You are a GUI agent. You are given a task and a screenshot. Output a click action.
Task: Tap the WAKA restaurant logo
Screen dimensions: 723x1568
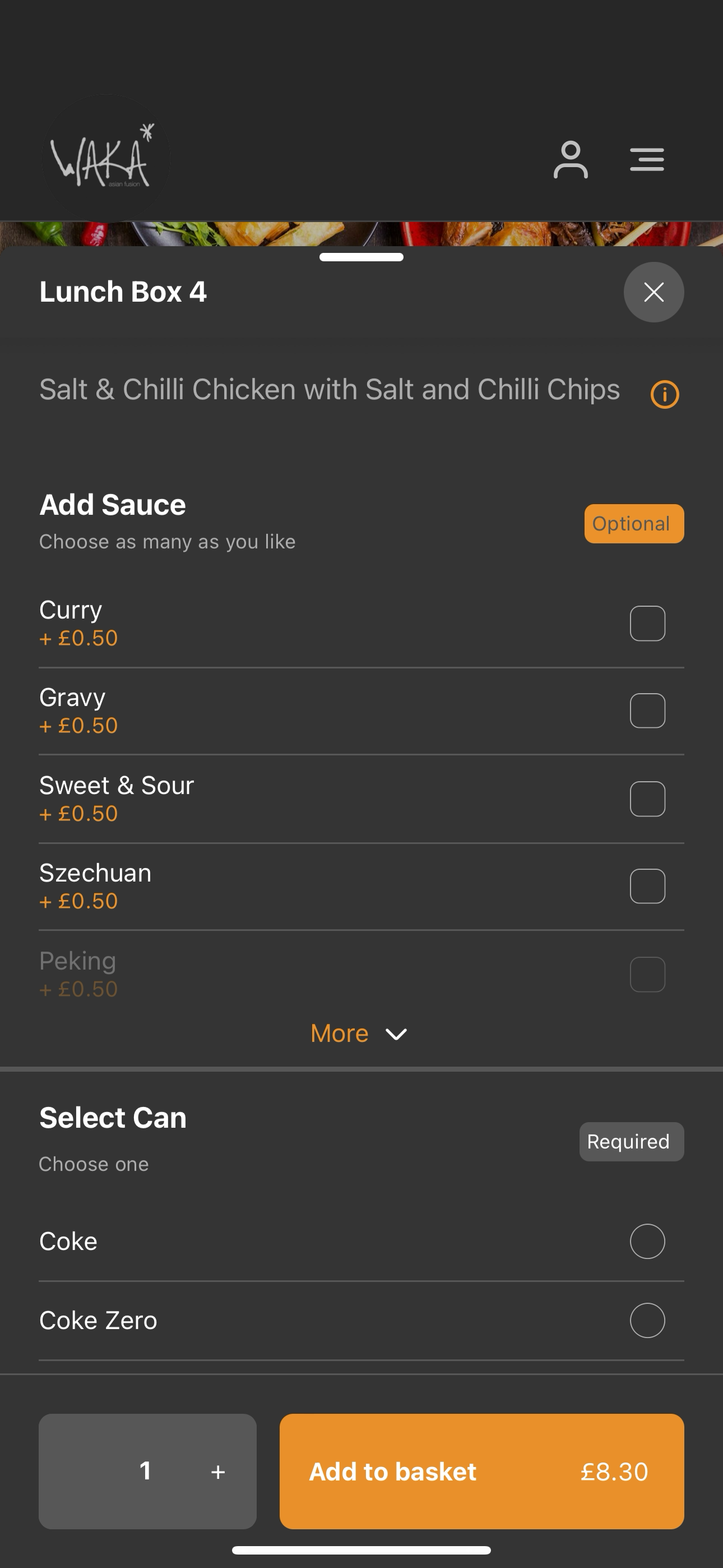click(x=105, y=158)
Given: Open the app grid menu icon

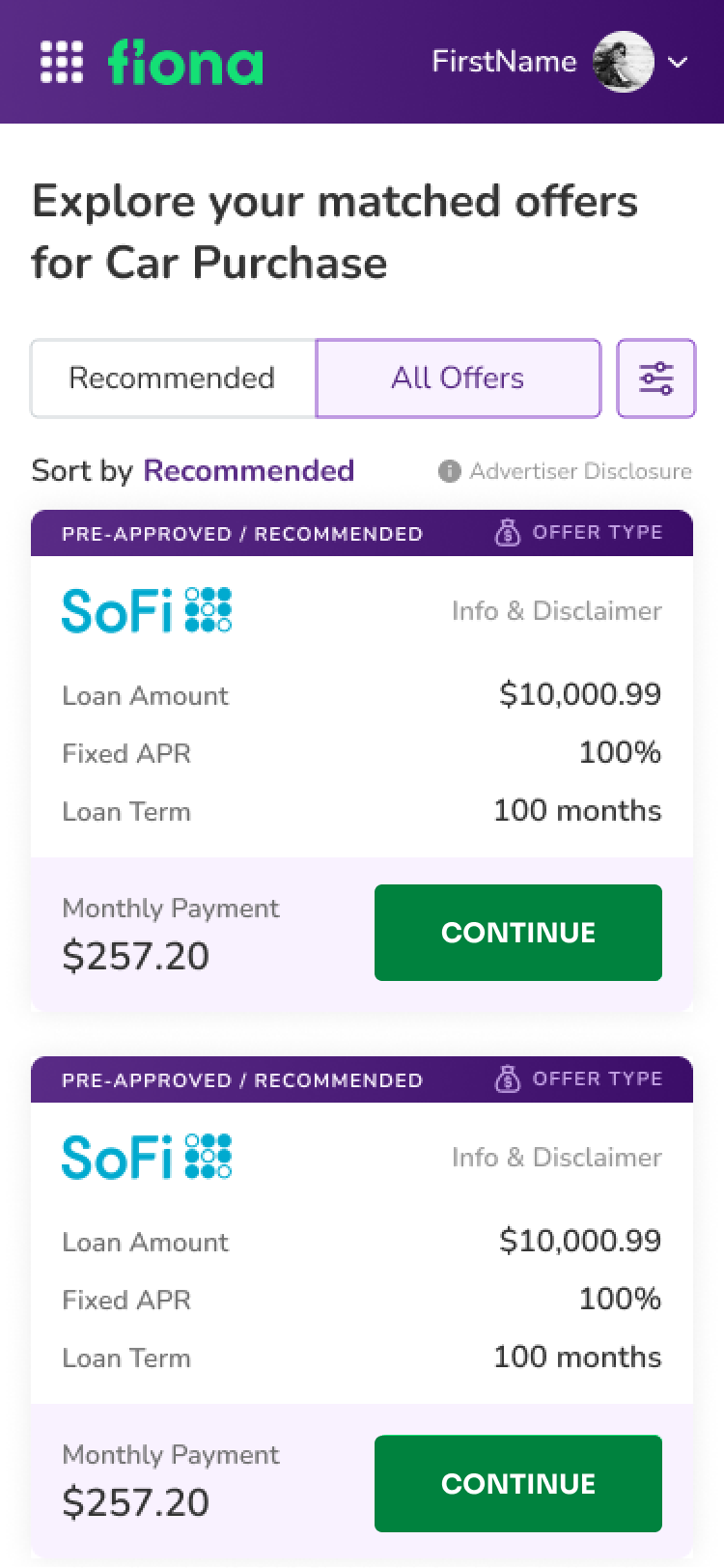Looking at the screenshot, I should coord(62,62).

------

■ **Required action**: The answer should consist of every line above, exact and free of images.

■ **Solution for this exercise**:
You are a GUI agent. You are given a task and a screenshot. Output a click action.
Task: Tap the WAKA restaurant logo
Screen dimensions: 723x1568
click(x=105, y=158)
Given: Open the app grid menu icon

Looking at the screenshot, I should coord(62,62).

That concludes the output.